- Relator(a)
- Ministra Assusete Magalhães
- Órgão julgador
- Segunda Turma
- Data do julgamento
- 06/12/2016
- Data de publicação
- 15/12/2016
STJ – Acórdão, Rel. Ministra Assusete Magalhães, Segunda Turma, j. 06/12/2016, p. 15/12/2016
ADMINISTRATIVO E PROCESSUAL CIVIL. AGRAVO INTERNO NO AGRAVO EM RECURSO ESPECIAL. AÇÃO DECLARATÓRIA. TRIBUNAL DE ORIGEM QUE, À LUZ DAS PROVAS E FATOS DA CAUSA, CONCLUIU PELA DESNECESSIDADE DE PRODUÇÃO DE OUTRAS PROVAS. REVISÃO. IMPOSSIBILIDADE. SÚMULA 7/STJ. DISSÍDIO JURISPRUDENCIAL. INCIDÊNCIA DA SÚMULA 7/STJ. AGRAVO INTERNO IMPROVIDO. I. Agravo interno interposto contra decisão publicada em 20/06/2016, que, por sua vez, julgara recurso interposto contra decisão que inadmitira Recurso Especial, publicada na vigência do CPC/73. II. Na hipótese dos autos, o Tribunal de origem, soberano na análise fática da causa, consignou, expressamente, em decisão interlocutória irecorrida, que a prova produzida nos autos era suficiente para dirimir a lide.
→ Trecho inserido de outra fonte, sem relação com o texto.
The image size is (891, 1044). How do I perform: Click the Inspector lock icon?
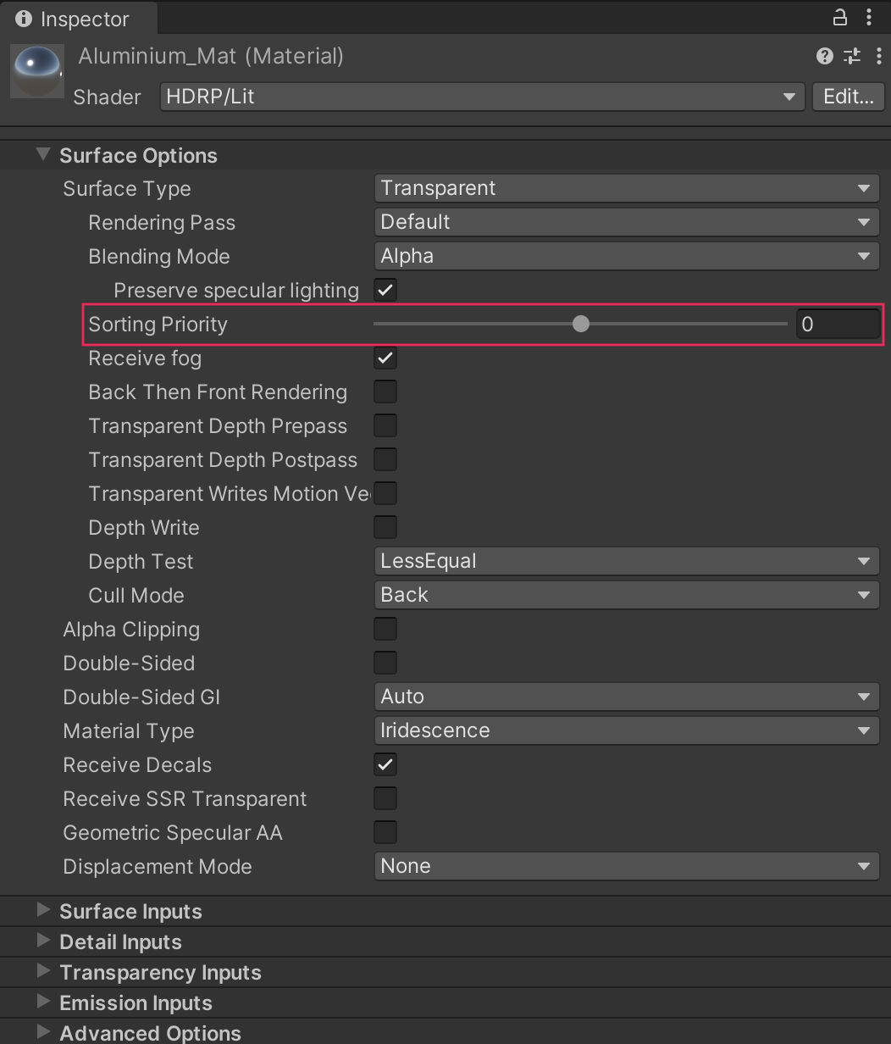coord(839,17)
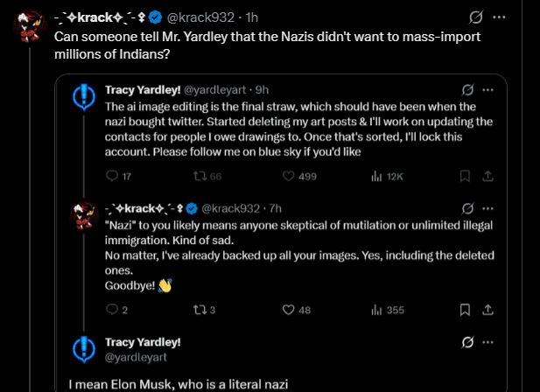Image resolution: width=540 pixels, height=392 pixels.
Task: Bookmark Tracy Yardley's 9h post
Action: click(x=466, y=176)
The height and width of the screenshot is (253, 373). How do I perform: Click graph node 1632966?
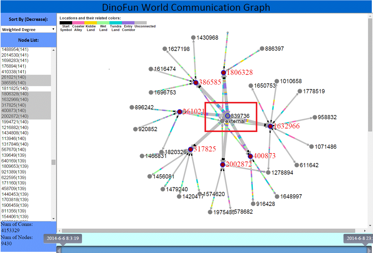270,126
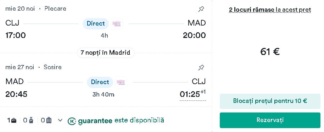Click the mie 27 noi Sosire header
The image size is (324, 132).
(x=33, y=67)
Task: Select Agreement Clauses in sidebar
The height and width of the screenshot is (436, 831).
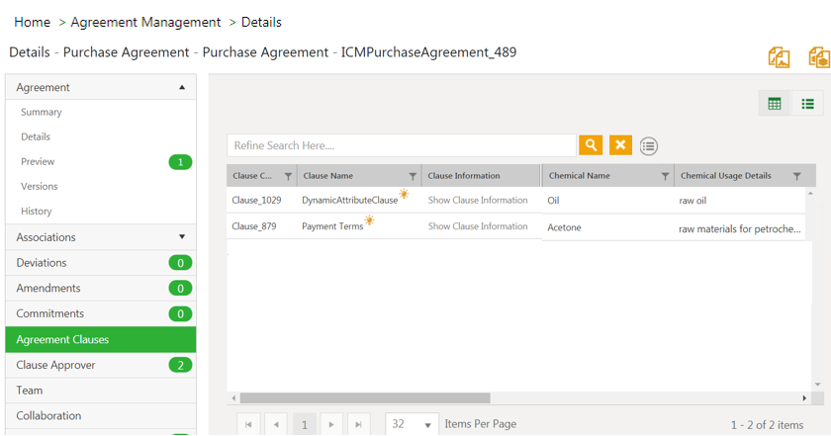Action: pyautogui.click(x=100, y=339)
Logo, rever tal conclusão e acolher a pretensão recursal, no sentido da imprescindibilidade da produção de outras provas, é medida inviável, na via eleita, ante o óbice da Súmula 7 do STJ. Precedentes do STJ. III. No que tange à interposição recursal fundamentada na alínea c do permissivo constitucional, "o STJ tem jurisprudência pacífica no sentido de que não é possível o conhecimento do recurso especial interposto pela divergência jurisprudencial, na hipótese em que o dissídio é apoiado em fatos e não na interpretação da lei federal. Isso porque a Súmula 7 do STJ também se aplica aos recursos especiais interpostos pela alínea c do permissivo constitucional" (STJ, AgInt no AREsp 858.894/SP, Rel. Ministra DIVA MALERBI (Desembargadora Federal Convocada do TRF/3ª Região), SEGUNDA TURMA, DJe de 10/08/2016). IV. Agravo interno improvido. (AgInt no AREsp n. 656.562/PR, relatora Ministra Assusete Magalhães, Segunda Turma, julgado em 6/12/2016, DJe de 15/12/2016.)